(Stored items)
○ ○ ○ ○ ○
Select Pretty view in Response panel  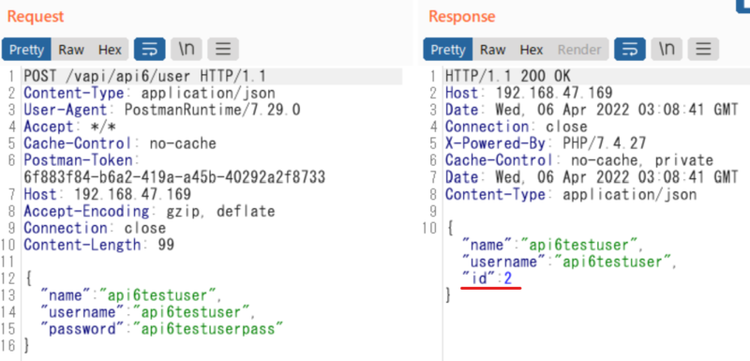[x=448, y=50]
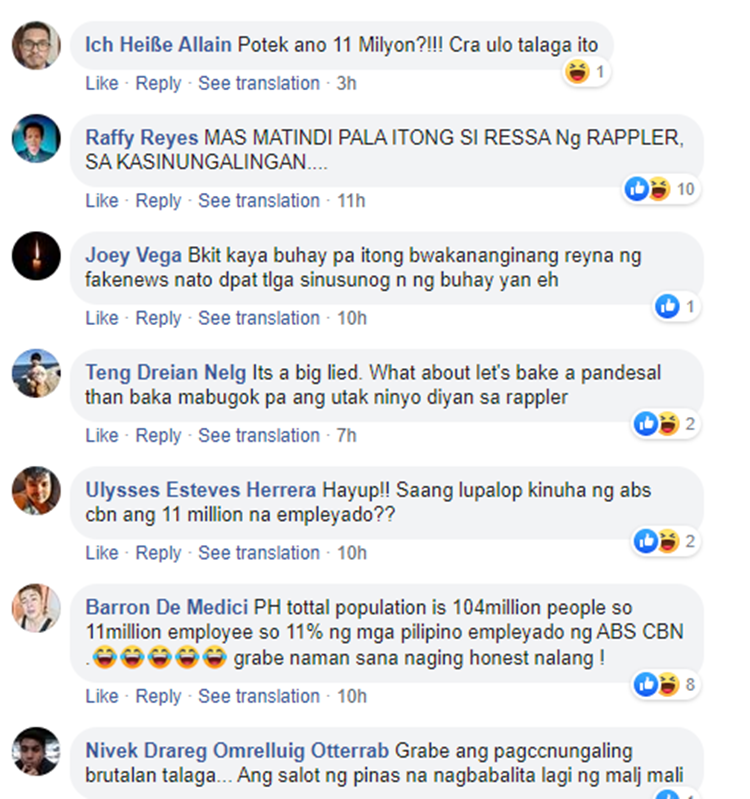Open Joey Vega's candle profile picture

(x=36, y=256)
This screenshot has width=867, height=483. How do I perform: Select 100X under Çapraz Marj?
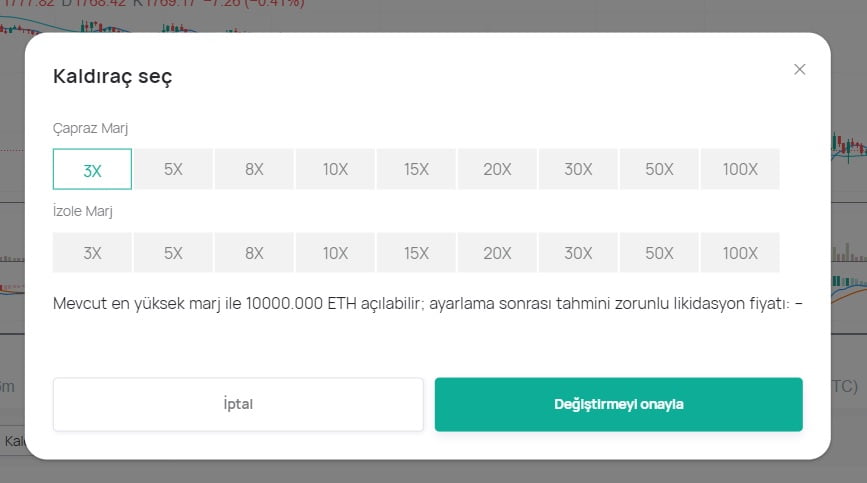[740, 170]
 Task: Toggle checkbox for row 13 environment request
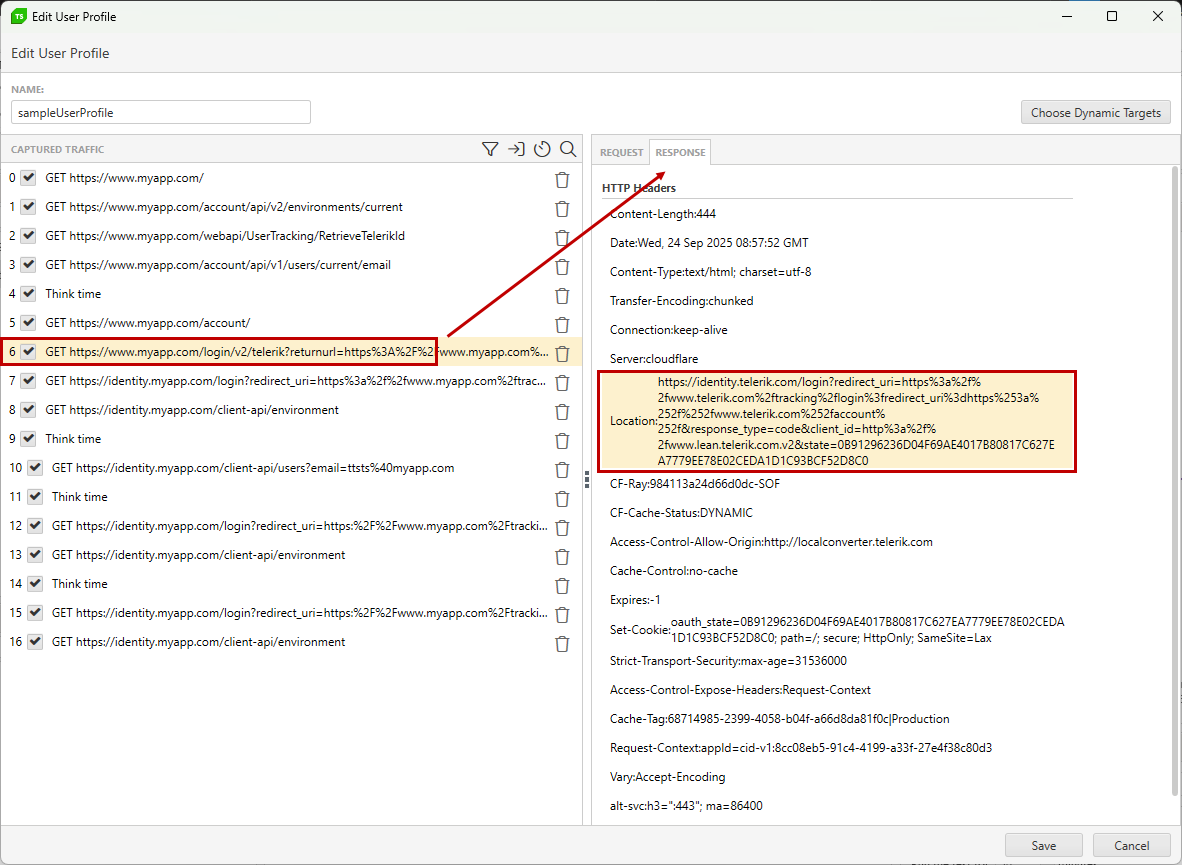[36, 555]
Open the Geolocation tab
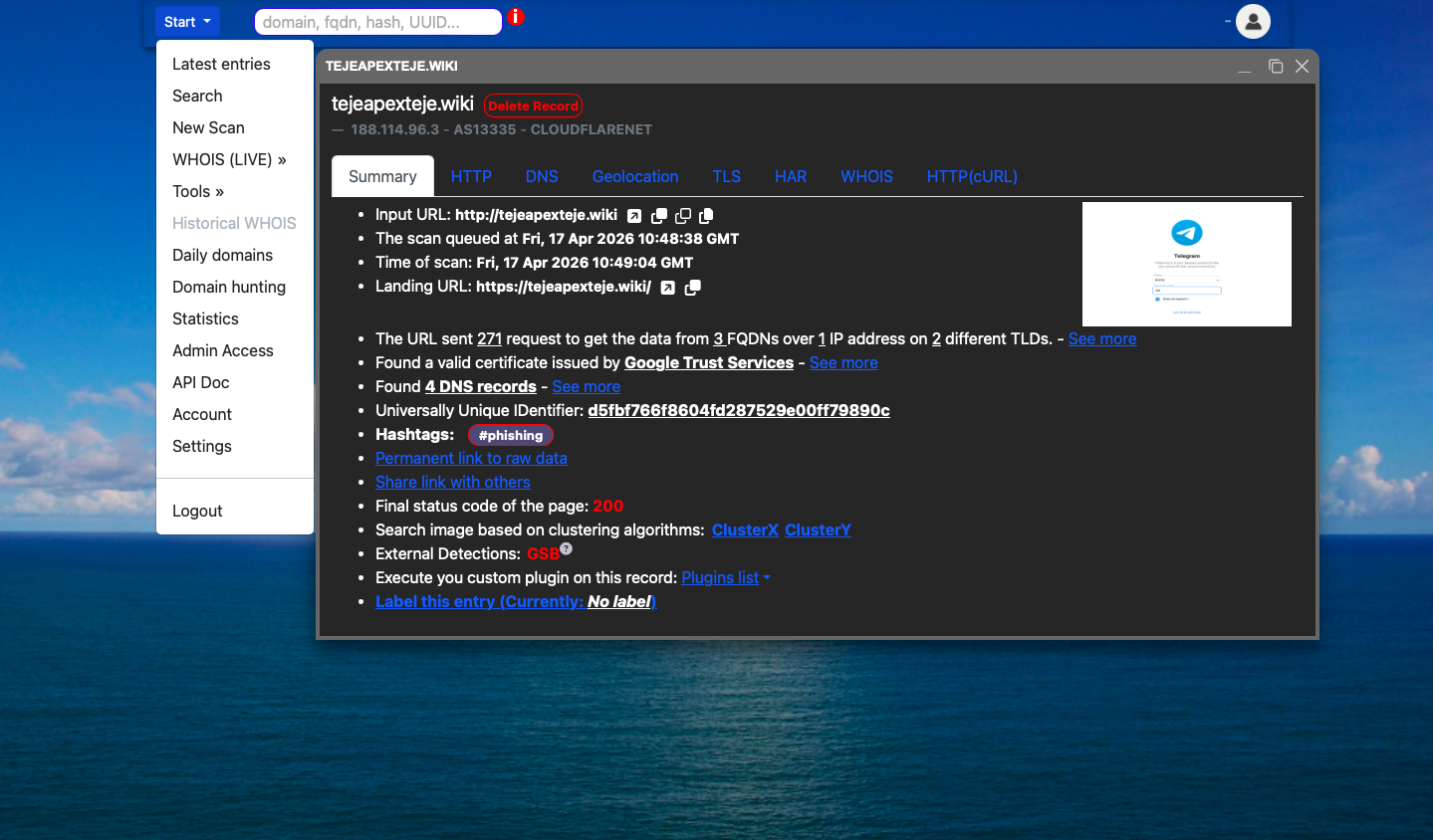Image resolution: width=1433 pixels, height=840 pixels. click(634, 176)
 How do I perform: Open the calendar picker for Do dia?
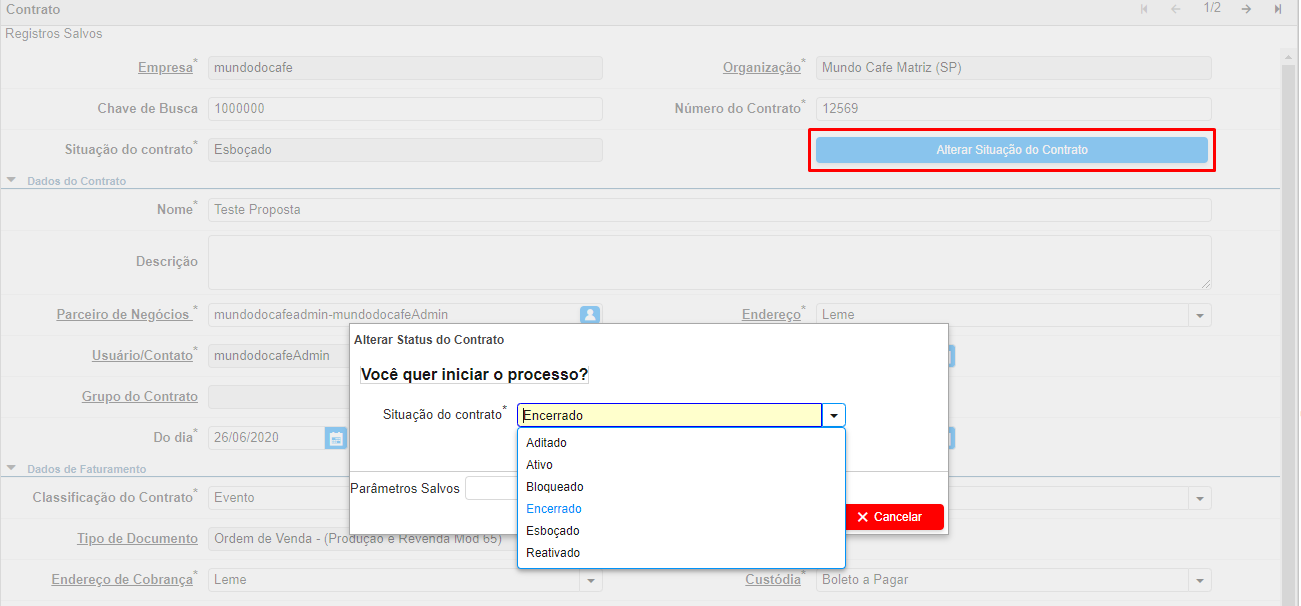point(336,438)
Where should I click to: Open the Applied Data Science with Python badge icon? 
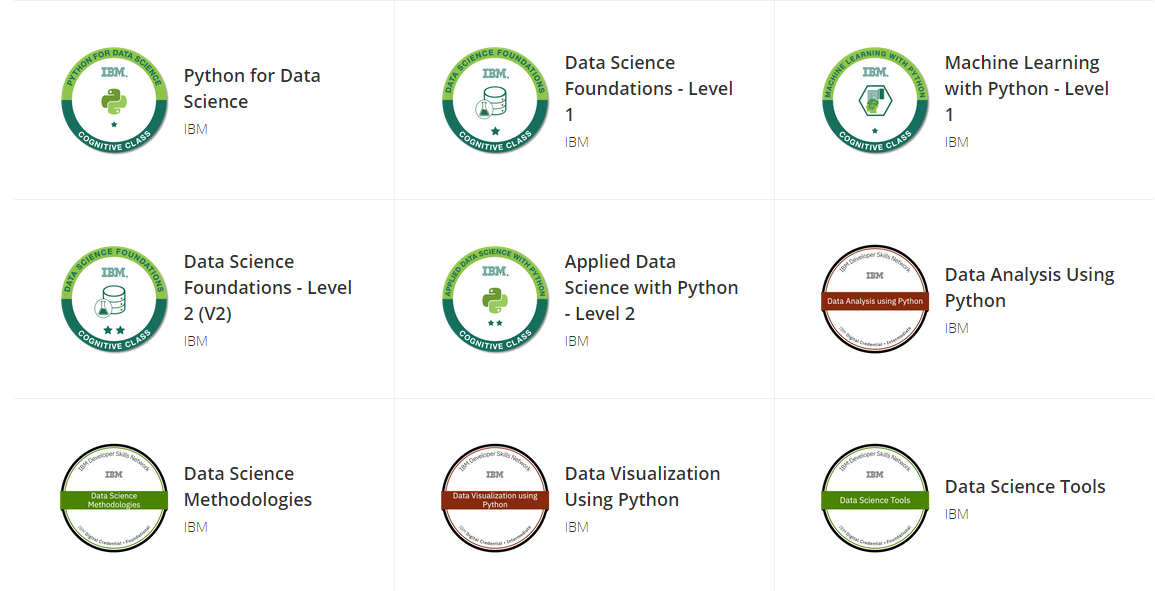(495, 300)
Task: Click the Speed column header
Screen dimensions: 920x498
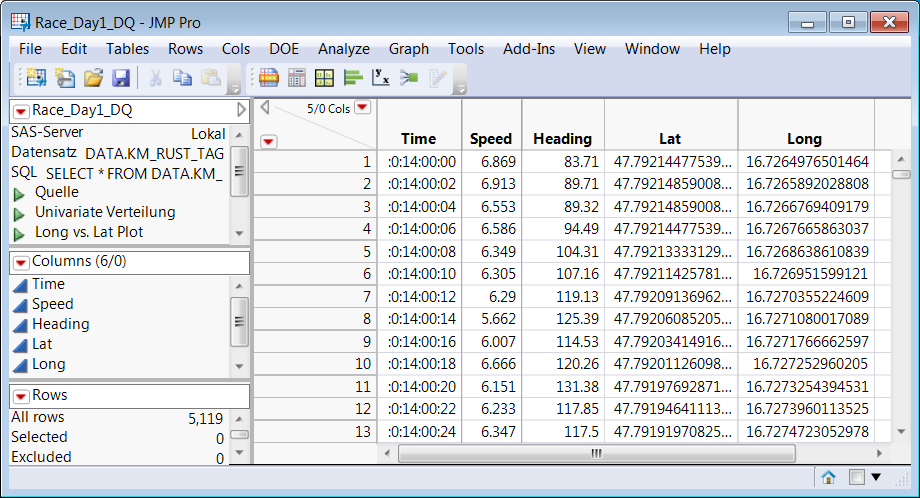Action: click(x=491, y=139)
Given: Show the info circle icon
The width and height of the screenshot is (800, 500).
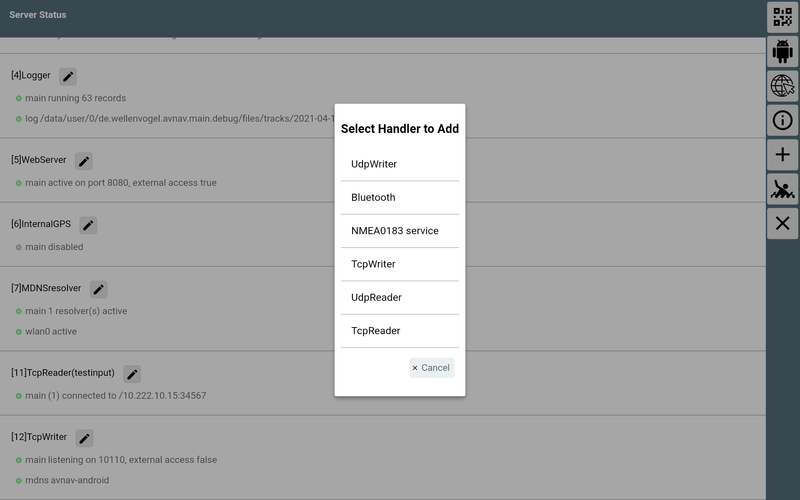Looking at the screenshot, I should (x=782, y=120).
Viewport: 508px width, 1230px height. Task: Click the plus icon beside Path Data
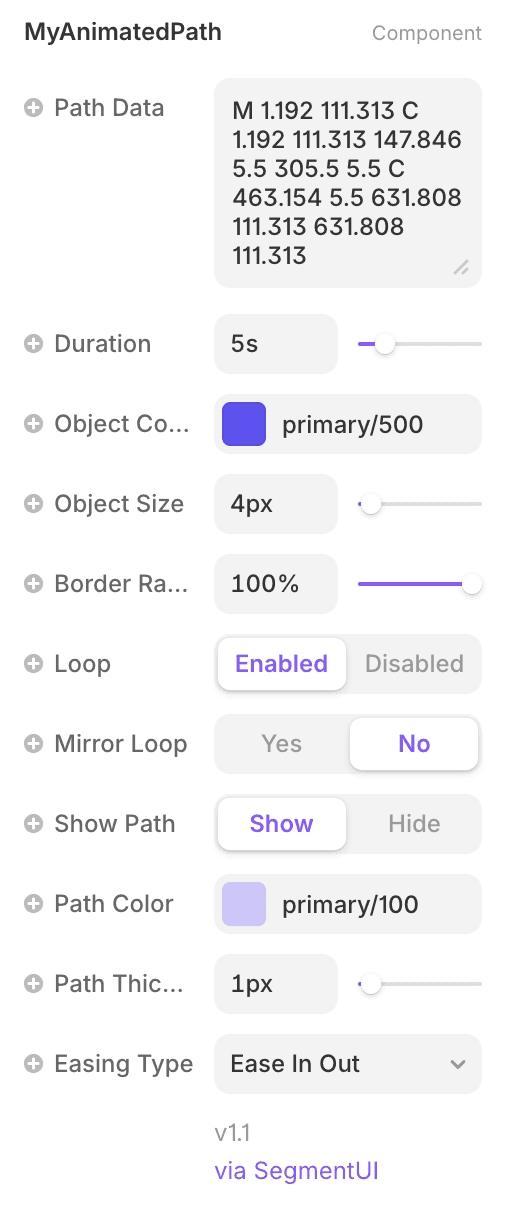coord(34,108)
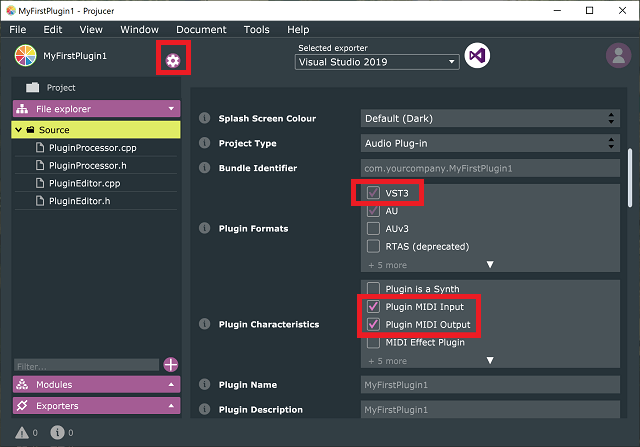Enable the AUv3 format checkbox

[373, 228]
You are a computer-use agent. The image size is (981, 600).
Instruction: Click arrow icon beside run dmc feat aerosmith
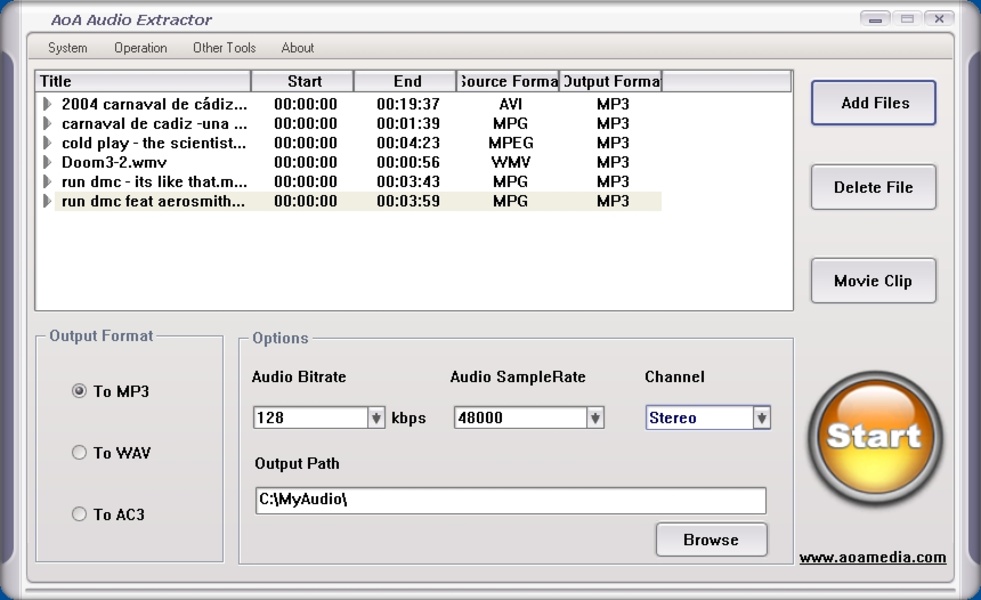point(47,201)
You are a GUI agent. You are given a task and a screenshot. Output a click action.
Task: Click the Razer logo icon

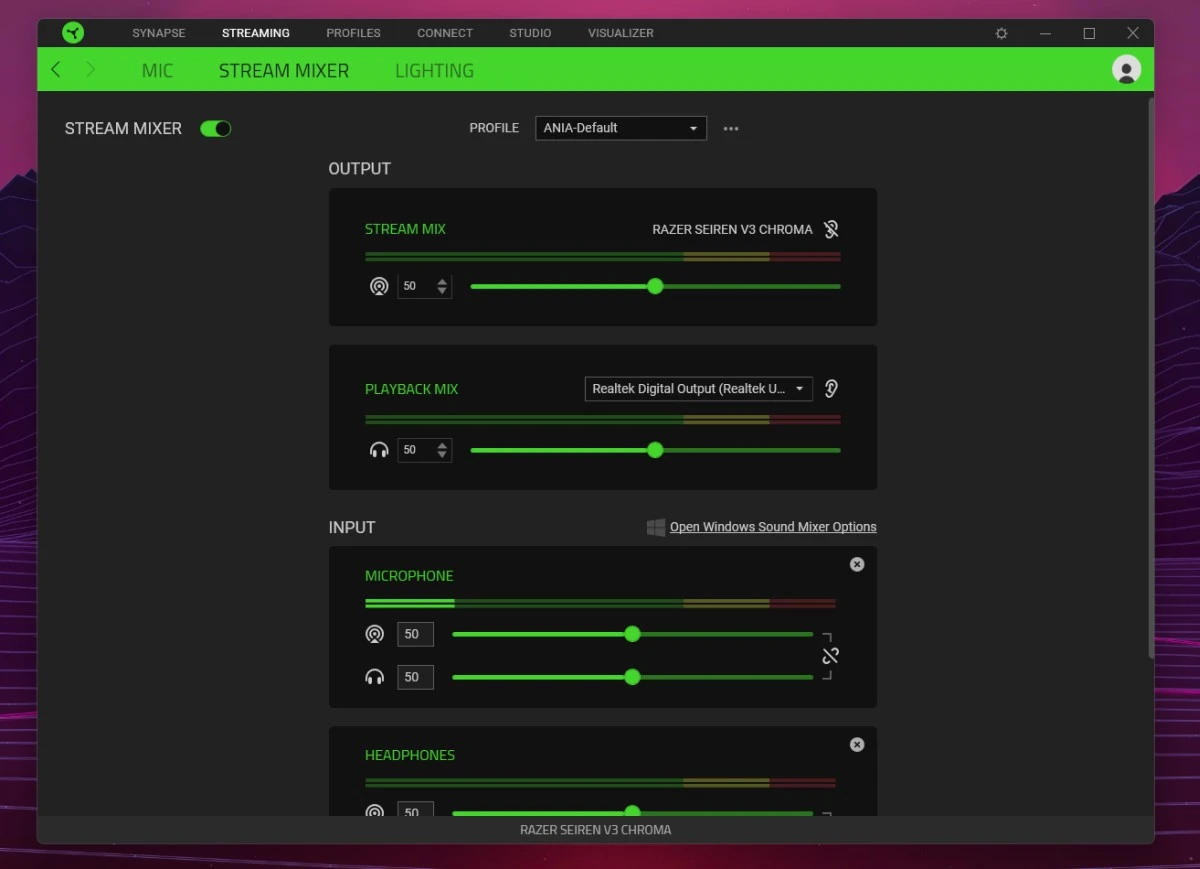[x=73, y=33]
○ ○ ○ ○ ○
▶ How to complete this task
Write out exactly, please, the lines that start at the one containing "How do I perform: Open" and run through the final line of the entries, both included, leaving pictures out.

▶ Solution for this task
 How do I perform: Open the calendar picker for Do dia?
point(336,438)
Where should I click to: Open the Applied Data Science with Python badge icon? 
(495, 300)
Task: Click the Speed column header
Screen dimensions: 920x498
Action: click(x=491, y=139)
Given: Show the info circle icon
The width and height of the screenshot is (800, 500).
Looking at the screenshot, I should (x=782, y=120).
Viewport: 508px width, 1230px height. Task: Click the plus icon beside Path Data
coord(34,108)
Enable the AUv3 format checkbox

[373, 228]
You are a computer-use agent. The image size is (981, 600).
Instruction: Click arrow icon beside run dmc feat aerosmith
point(47,201)
You are a GUI agent. You are given a task and a screenshot. Output a click action.
Task: Click the Razer logo icon

[x=73, y=33]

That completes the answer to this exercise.